A Comparison of Five Different Techniques to Determine Hydraulic Conductivity of a Riparian Soil in North Bavaria, Germany

Abstract

Soil saturated hydraulic conductivity (Ks) is a predominant input factor when forecasting the vertical transport of contaminants through the soil or when estimating the flood retention capacity of the soil. Displacement of contaminants in the soil over extended periods of time can be attributed mainly to matrix flow, whereas flow through macropores becomes significant under untypically wet conditions, e.g., during spills or rain storms. To obtain matrix conductivities for a soil, the effects of macropores should be excluded.

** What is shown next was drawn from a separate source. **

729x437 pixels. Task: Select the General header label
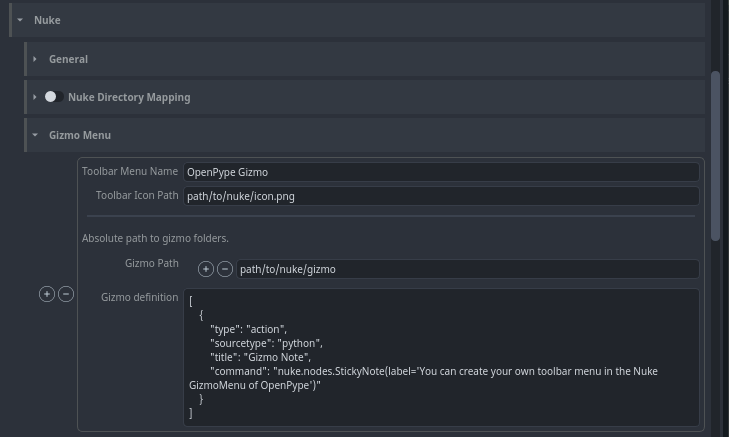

However, the Ks values of a soil profile are unlikely to be reflected solely by pedotransfer tables based on soil texture and bulk density. In this study, we examined five different methods (pedotransfer table, soil core, borehole permeameter, particle-size distribution curve, and instantaneous profile) to determine Ks values for a mercury-contaminated riparian soil for subsequent simulation of long-term mercury displacement toward groundwater. We found that the determined Ks values increased in the following order: borehole permeameter < particle-size distribution curve < pedotransfer table < instantaneous profile < soil core. The instantaneous profile method yielded Ks values of matrix flow, which additionally reflected the structure-related features of Ks values as provided by the soil core method. Despite being labor intensive and requiring expensive field sensors, the instantaneous profile method may provide the best representative in-situ Ks values for the studied site.